Pdt Reynaldi Damanik: Proses Rekonsiliasi Di Tentena Tidak Terhalang Oleh Ledakan Bom
Bom Tentena ibarat "bumbu pedas" yang harus dicicipi menuju tahap rekonsiliasi, kata aktivis gereja
Thursday, Jun. 9, 2005 Posted: 3:32:17PM PST
Proses rekonsiliasi yang digalang para tokoh agama dan masyarakat di Tentena, Kabupaten Poso, Sulawesi Tengah, tidak akan terhalang oleh peristiwa peledakan bom di Pasar Tentena pada 28 Mei lalu. Segenap unsur masyarakat tetap menyatakan keinginan untuk merintis jalan ke perdamaian.

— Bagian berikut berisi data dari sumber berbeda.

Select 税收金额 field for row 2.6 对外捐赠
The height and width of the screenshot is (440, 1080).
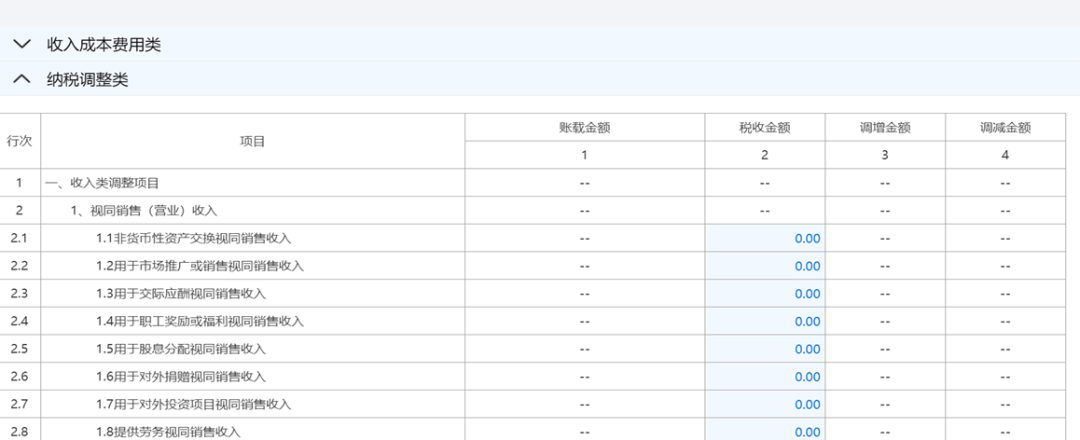(x=765, y=377)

Hal itu diungkapkan oleh Ketua Sinode Gereja Kristen Sulawesi Tengah Pendeta Reynaldi Damanik, Sekretaris Kecamatan Tentena AG Rualemba, dan sejumlah aktivis lembaga swadaya masyarakat (LSM) di Tentena, Selasa, 7 Juni yang diberitakan Kompas. Mereka menyebutkan, bom Tentena merupakan ujian menuju titik perdamaian abadi.
"Bom di Pasar Tentena tidak memunculkan dendam bagi masyarakat Tentena. Kami sadar bom itu meski merengut nyawa merupakan ujian menuju rekonsiliasi yang tengah kami galang," papar Pendeta Damanik. Hal sama juga disampaikan oleh AG Rualemba yang melihat tidak ada reaksi masyarakat setelah kejadian itu.
Meski demikian, Damanik dan Rualemba berharap kasus bom Tentena diusut tuntas sekaligus menangkap pelakunya. Penegakan hukum kasus bom Tentena merupakan hal penting bagi masyarakat agar peristiwa itu tidak terulang.
Aktivis Gereja Mona Saroinsong dan Ringgo di Tentena menyatakan hal sama. Menurut keduanya, masyarakat sepertinya pasrah atas peristiwa itu. Situasi Tentena cepat kondusif dan masyarakat tidak lagi menghendaki perseteruan berkepanjangan.
Mona mengatakan, bom Tentena ibarat "bumbu pedas" yang harus dicicipi menuju tahap rekonsiliasi. Menurut Ringgo, rekonsiliasi merupakan keinginan seluruh masyarakat Tentena, bahkan juga masyarakat Poso. Masyarakat tidak menghendaki kehidupannya tersekat-sekat dalam batas wilayah di Kabupaten Poso.
"Masyarakat ingin kembali pada kehidupan dulu, yaitu ketika kita bisa ke mana-mana dan hidup berdampingan secara damai tanpa intrik dan konflik," tambah Ringgo.
Menurut Rualemba, peristiwa peledakan bom di Pasar Tentena menyadarkan masyarakat untuk terus-menerus menjaga lingkungan keamanan dari gangguan pihak luar. Menurut dia, penerapan tamu wajib lapor 1 x 24 jam kini diterapkan kembali oleh masyarakat setelah sempat longgar dalam beberapa bulan belakangan.
"Masyarakat merasa kecolongan karena tamu yang masuk tidak terinformasi kepada pemerintah kecamatan ataupun kelurahan. Sekarang masyarakat sadar akan keamanan lingkungannya," katanya.
Ia mensinyalir, sebulan sebelum peristiwa peledakan bom banyak orang luar yang masuk ke Tentena, bahkan mereka berjualan di pasar. Namun, setelah bom meledak mereka tidak kelihatan lagi.
Dikatakan, penertiban bagi pendatang ataupun tamu yang masuk Tentena tidak dilakukan secara represif, tetapi bersifat antisipatif. "Kami hanya mencatat nama dan tempat domisilinya, tidak ada tindakan fisik kepada tamu," ujarnya.